Muziek / Album

Vijftien man aan het werk

recensie: Michael Brecker Quindectet - Wide Angles

In de relatief korte geschiedenis van de jazz is de big band altijd een vaste waarde gebleken. Natuurlijk evolueerden deze orkesten met de muziek mee, maar als genre binnen de jazz bleef de big band overeind. Daarnaast zijn er altijd muzikanten geweest die het begrip hebben willen herdefiniëren en ook de laatste jaren hebben we hiervan een aantal treffende voorbeelden gezien. Zo slaagde Andrew Hill er onlangs in om zijn fragmentarische en donkere muziek geschikt te maken voor een groot ensemble en worden de podia van de Lage Landen tegenwoordig onveilig gemaakt door onder andere het (redelijk behoudende) Brussels Jazz Orchestra en de Flat Earth Society. Met Wide Angles doet ook jazz-rock gigant Michael Brecker een poging en komt meteen met een nieuwe naam op de proppen: het quindectet. Een groep van vijftien muzikanten dus. Naast de traditionele blazers- en ritmesectie (zij het zonder piano) telt dit quindectet ook een aantal in de jazz minder gebruikelijke instrumenten als de hobo, basklarinet (ooit het handelsmerk van Eric Dolphy), viool en cello.

~

Wat een big band wint aan diversiteit van stemmen, levert hij doorgaans in aan spontaniteit en improvisatie; twee pijlers van de moderne jazz. Sinds het experiment Free Jazz van Ornette Coleman, waarop een dubbel kwartet met een minimum aan afspraken meer dan een half uur improviseerde, zijn de ‘vrije’ uitvoeringen van grotere groepen muzikanten op de vingers van één hand te tellen. Toch hoeft gecomponeerde, of zelfs tot in de puntjes georkestreerde, jazz niet saai te zijn, zoals de orkeststukken van Miles Davis, de eerder genoemde Andrew Hill en de muziek van Charles Mingus bewijzen.

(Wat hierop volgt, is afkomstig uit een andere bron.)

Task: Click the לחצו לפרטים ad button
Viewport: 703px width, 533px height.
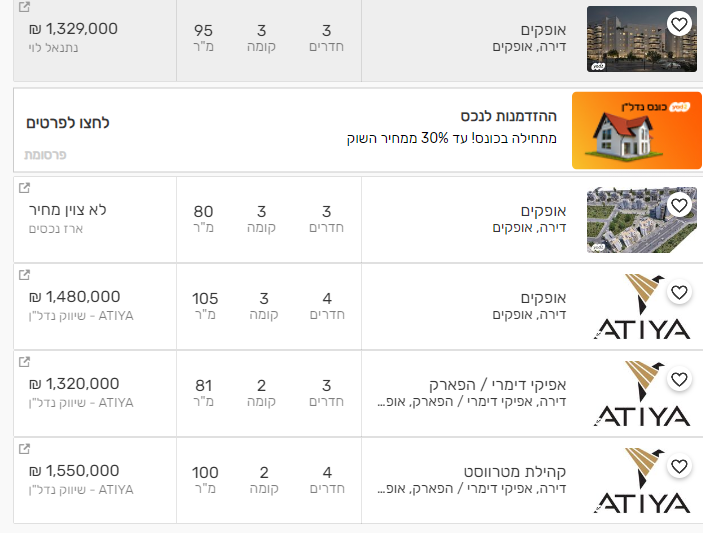Action: pyautogui.click(x=68, y=123)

Wide Angles is zo’n van a tot z gecomponeerde plaat. Het valt zelfs op dat Brecker weinig soleert. In de composities klinkt Breckers jazz-rock of fusion achtergrond duidelijk door. Dit levert hier en daar vlotte funky nummers op zoals Timbuktu of Night Jessamine, afgewisseld met trage – of zoet romantische – ballads als Angle of Repose. Brecker schotelt de luisteraar simpele melodietjes voor die af en toe uitgroeien tot een wirwar aan stemmen, die echter nooit onontwarbaar wordt. Zijn muziek is overzichtelijk en daardoor wellicht geschikt voor een groot publiek.

~

De doorgewinterde jazzliefhebber zal tevergeefs op zoek gaan naar ingewikkelde composities en ingenieuze maatsoorten. Bij Brecker is niets van dit alles te vinden. Daar staat tegenover dat de melodieën vaak erg catchy zijn en uitblinken in eenvoud, al moet Brecker zijn meerdere erkennen in zijn oude – en reeds overleden – muzikale mentor Don Grolnick, van wie de beste compositie afkomstig is: Evening Faces. Echt spannend wordt het echter zelfs in dit nummer niet.

Brecker lijkt zijn quindectet voornamelijk te hebben samengesteld om zijn tenor-sax te voorzien van een fijn geweven ondergrond. Cool Day in Hell vormt hierop een uitzondering. Het nummer is rauwer, minder glad, dan de andere tracks op de cd. Bovendien worden hier de mogelijkheden van de instrumenten volledig benut en zijn we aan het eind getuige van een mooie ontmoeting tussen big band en kamermuziek, waarin de instrumenten van Mark Feldman en Erik Friedlander (beide ook betrokken bij John Zorns Masada-kamermuziek-project) opvallen.